> **TO DO**
Update the lines below by replacing "magnifier" with "magnifying glass" and keep everything else the same. Omit the pictures from your answer.

(Stored data)
##########

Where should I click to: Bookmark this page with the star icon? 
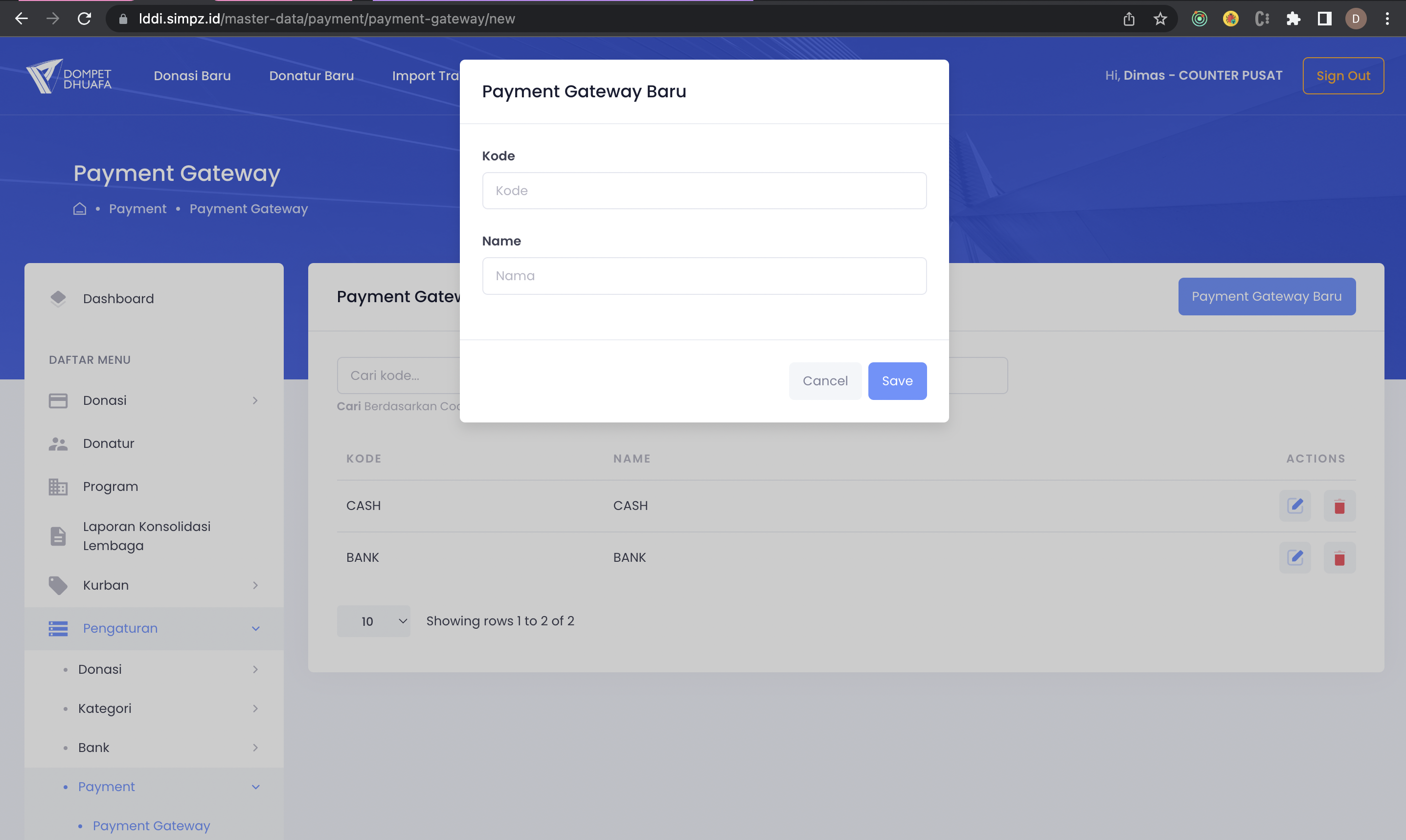(x=1161, y=19)
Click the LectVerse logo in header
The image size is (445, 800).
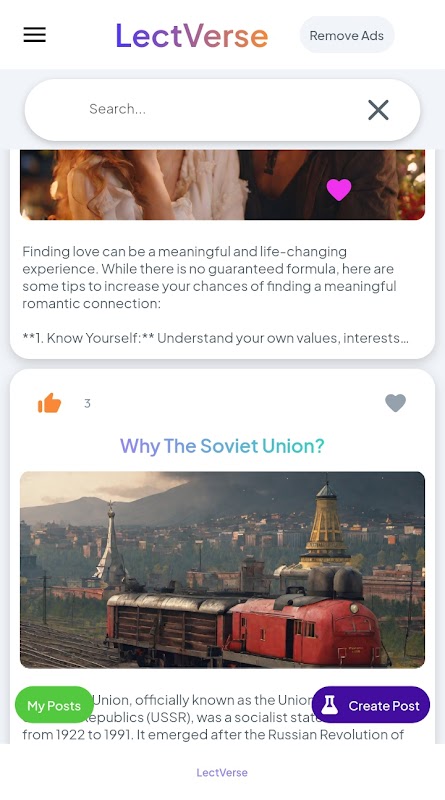[x=191, y=35]
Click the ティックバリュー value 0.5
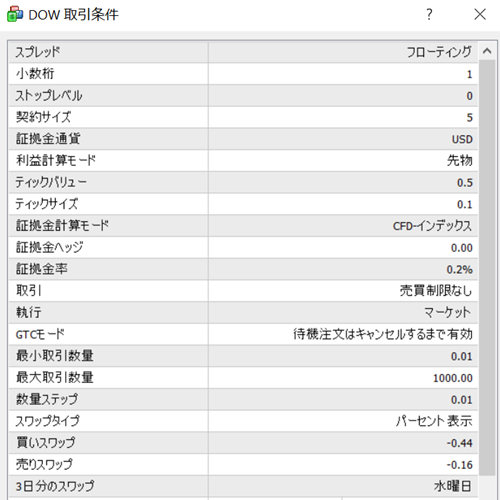The height and width of the screenshot is (500, 500). (465, 183)
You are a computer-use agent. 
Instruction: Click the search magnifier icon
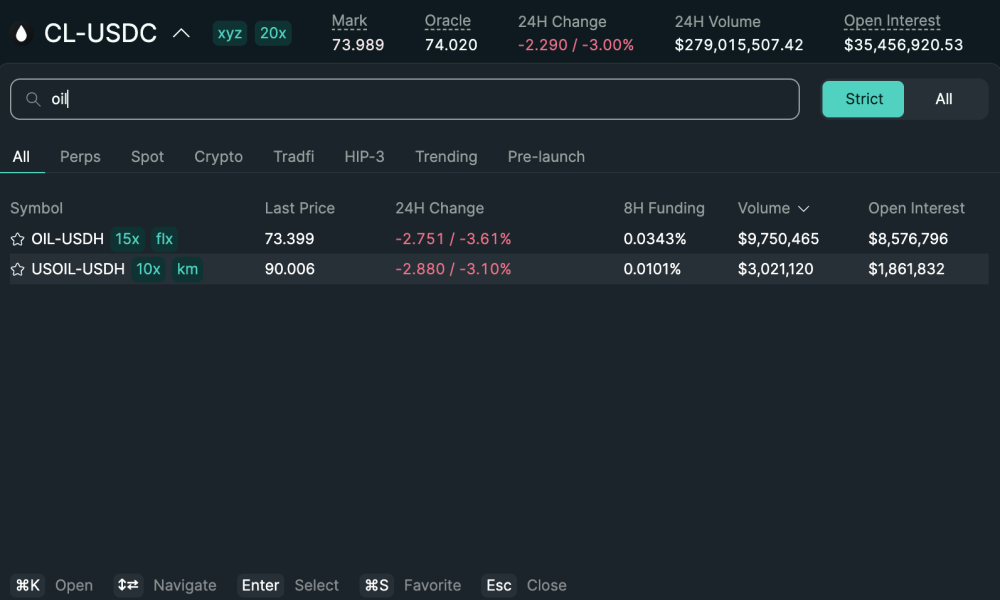click(x=31, y=99)
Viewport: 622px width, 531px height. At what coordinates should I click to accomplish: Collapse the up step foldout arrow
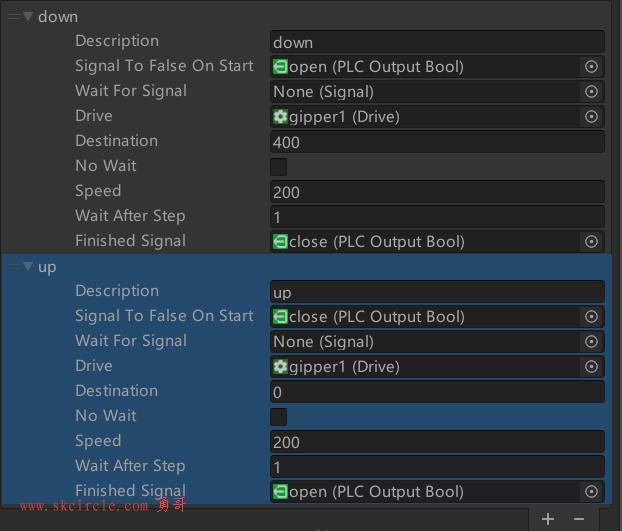click(28, 266)

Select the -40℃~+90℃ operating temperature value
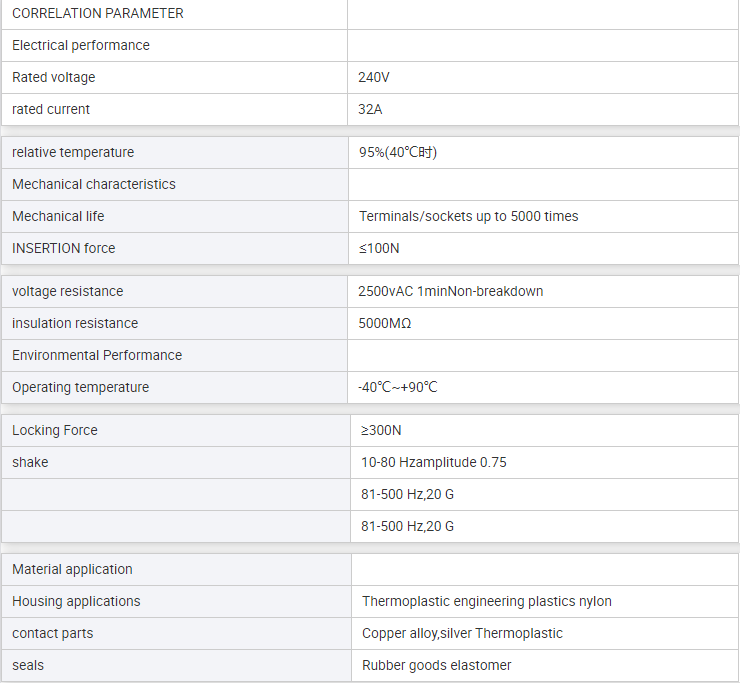[397, 388]
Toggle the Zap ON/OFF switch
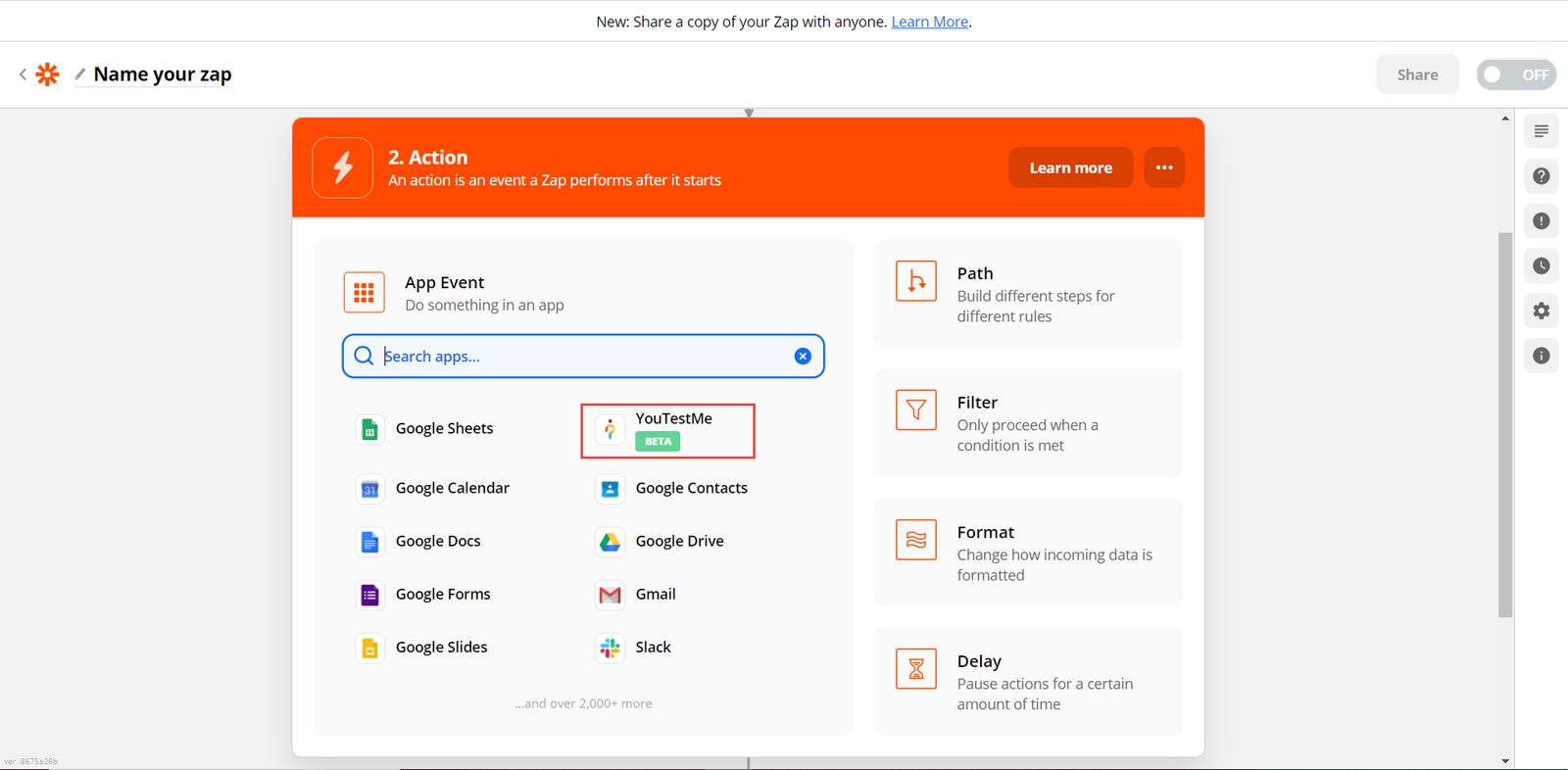This screenshot has width=1568, height=770. tap(1515, 74)
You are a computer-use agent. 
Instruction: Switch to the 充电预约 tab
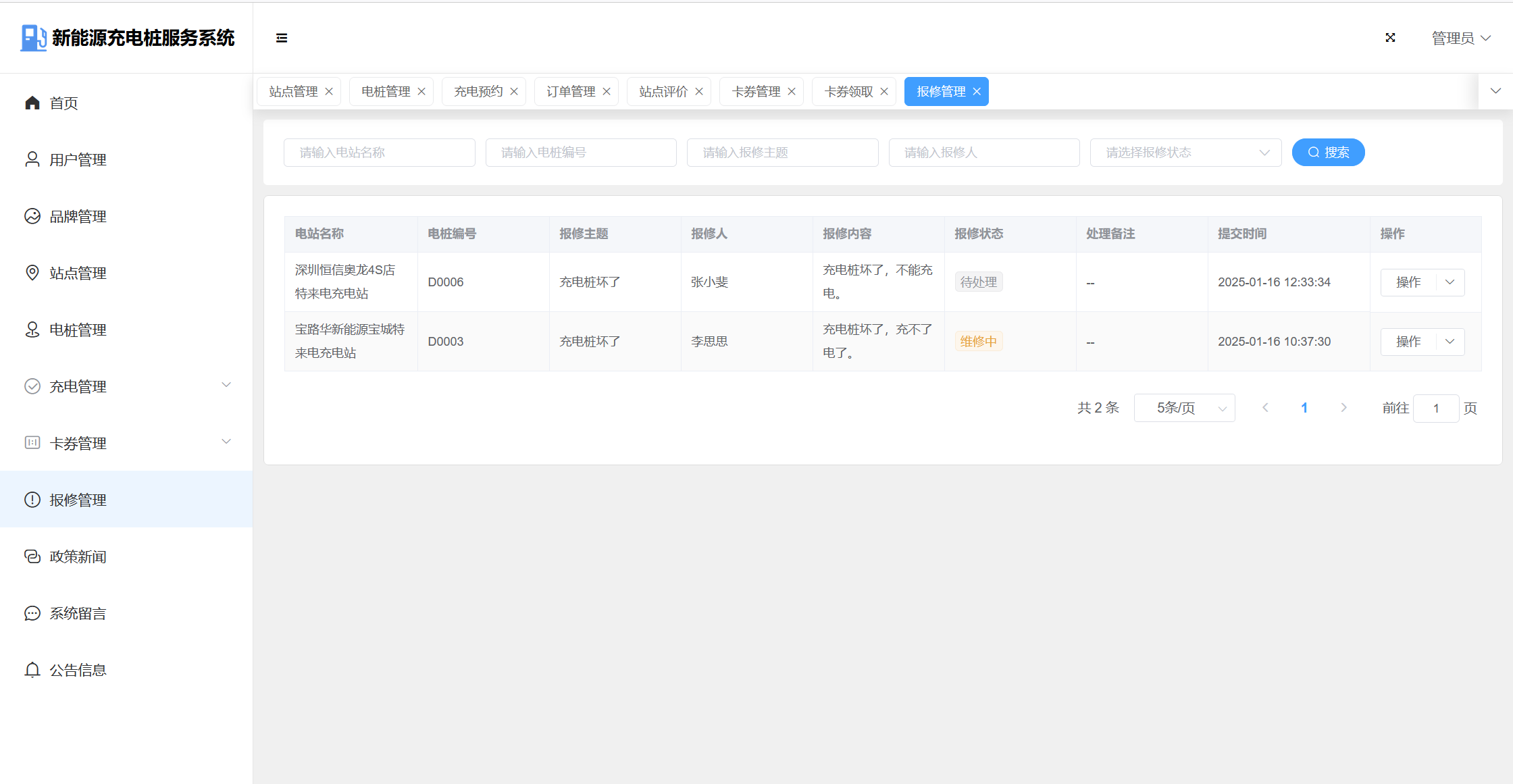point(478,92)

##########

> **ANSWER TO THIS PROBLEM**
Where should I click to: Bookmark this page with the star icon? 
(x=1161, y=19)
Click the LectVerse logo in header
The image size is (445, 800).
[x=191, y=35]
Click the ティックバリュー value 0.5
The height and width of the screenshot is (500, 500). (465, 183)
You are a computer-use agent. 
Instruction: Click the search magnifying glass icon
click(x=31, y=99)
Viewport: 622px width, 531px height. At what coordinates should I click to accomplish: Collapse the up step foldout arrow
click(28, 266)

Select the -40℃~+90℃ operating temperature value
[397, 388]
Toggle the Zap ON/OFF switch
This screenshot has width=1568, height=770. tap(1515, 74)
You are a computer-use agent. 
Instruction: Switch to the 充电预约 tab
point(478,92)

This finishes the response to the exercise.